Records
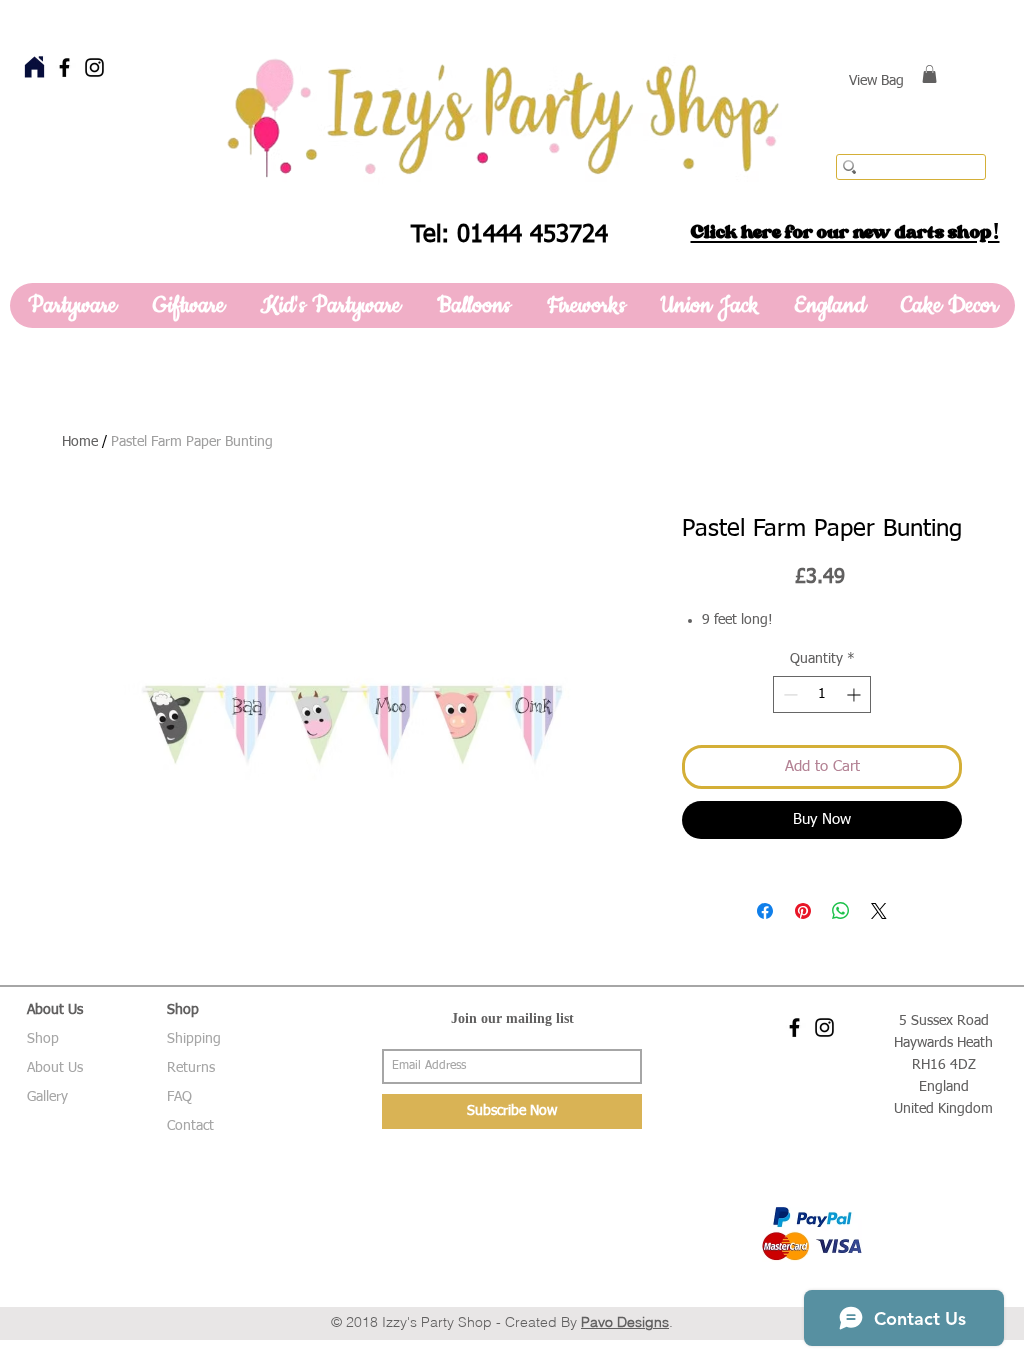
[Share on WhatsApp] (841, 911)
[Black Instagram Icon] (94, 67)
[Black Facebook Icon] (64, 67)
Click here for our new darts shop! (845, 232)
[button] (929, 74)
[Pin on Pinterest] (803, 911)
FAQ (179, 1097)
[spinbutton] (822, 694)
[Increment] (855, 694)
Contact (190, 1126)
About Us (55, 1068)
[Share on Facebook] (765, 911)
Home (80, 442)
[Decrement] (788, 694)
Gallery (47, 1097)
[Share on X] (879, 911)
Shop (43, 1039)
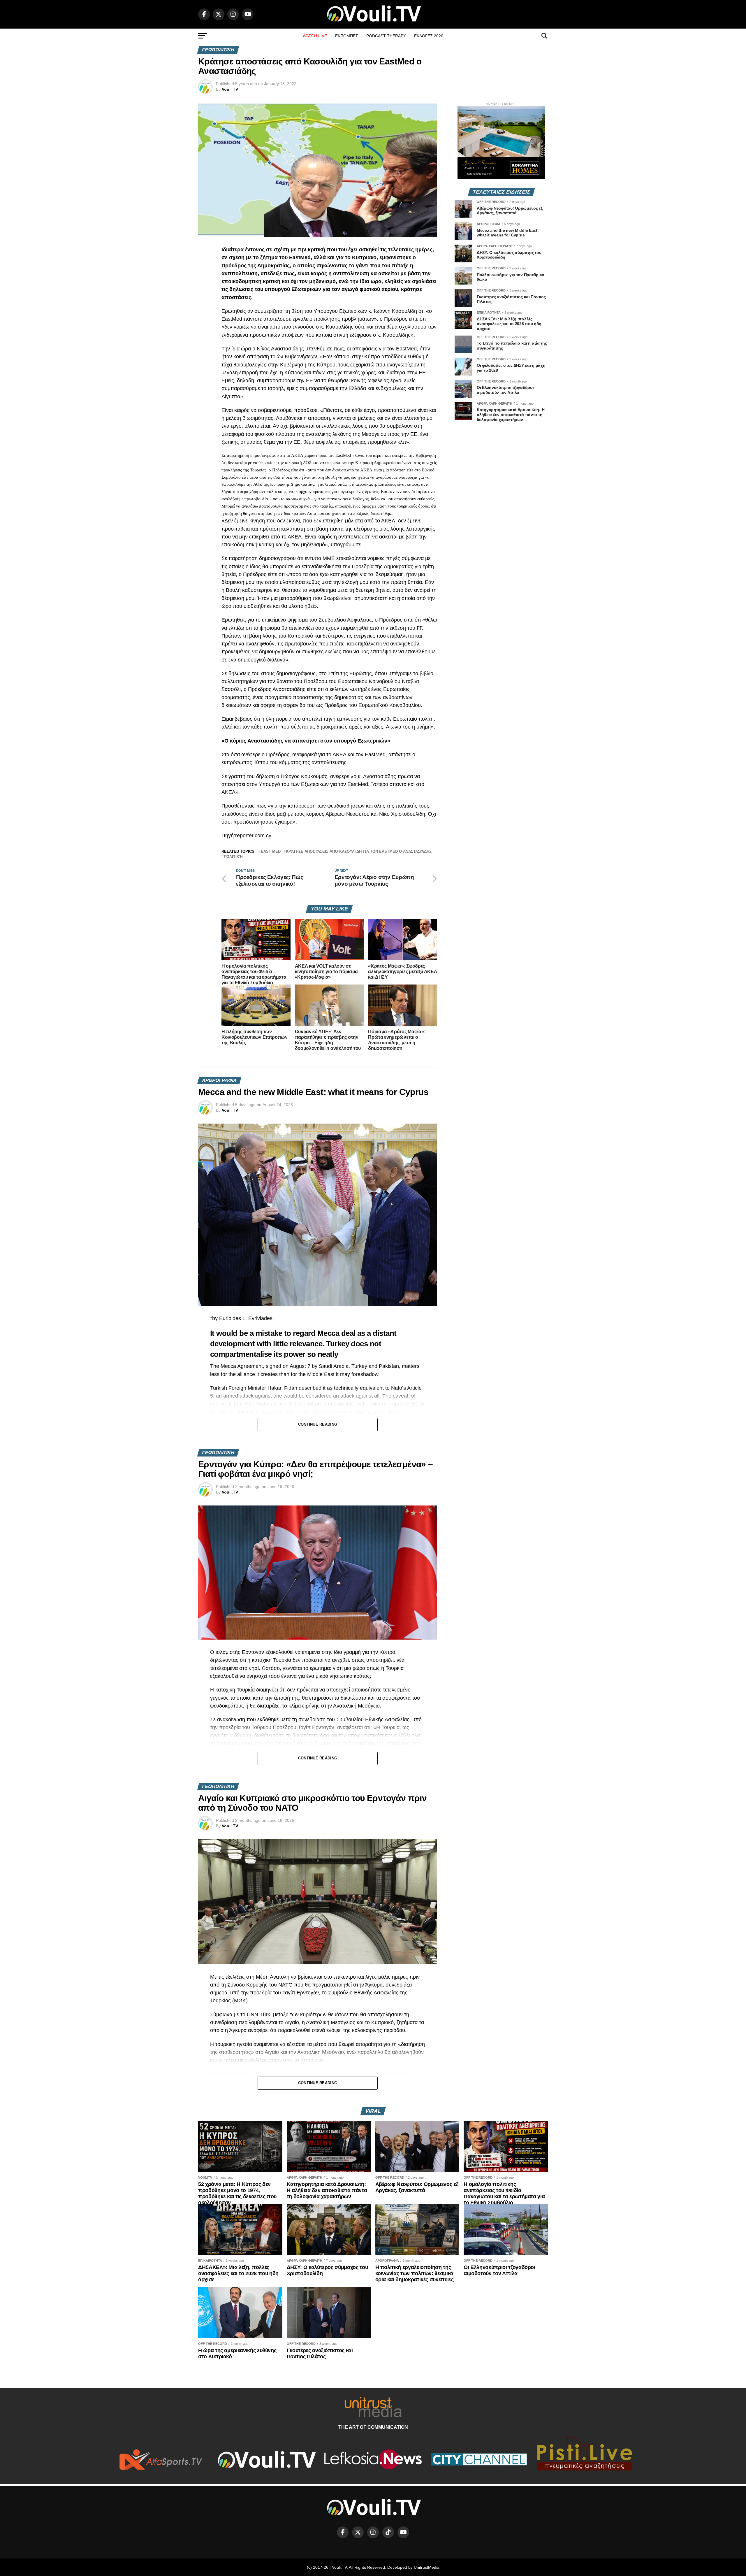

Description of the task
Every line that contains the string "Black" should be returned from the data.

Problem solution
[Black Instagram Icon] (94, 67)
[Black Facebook Icon] (64, 67)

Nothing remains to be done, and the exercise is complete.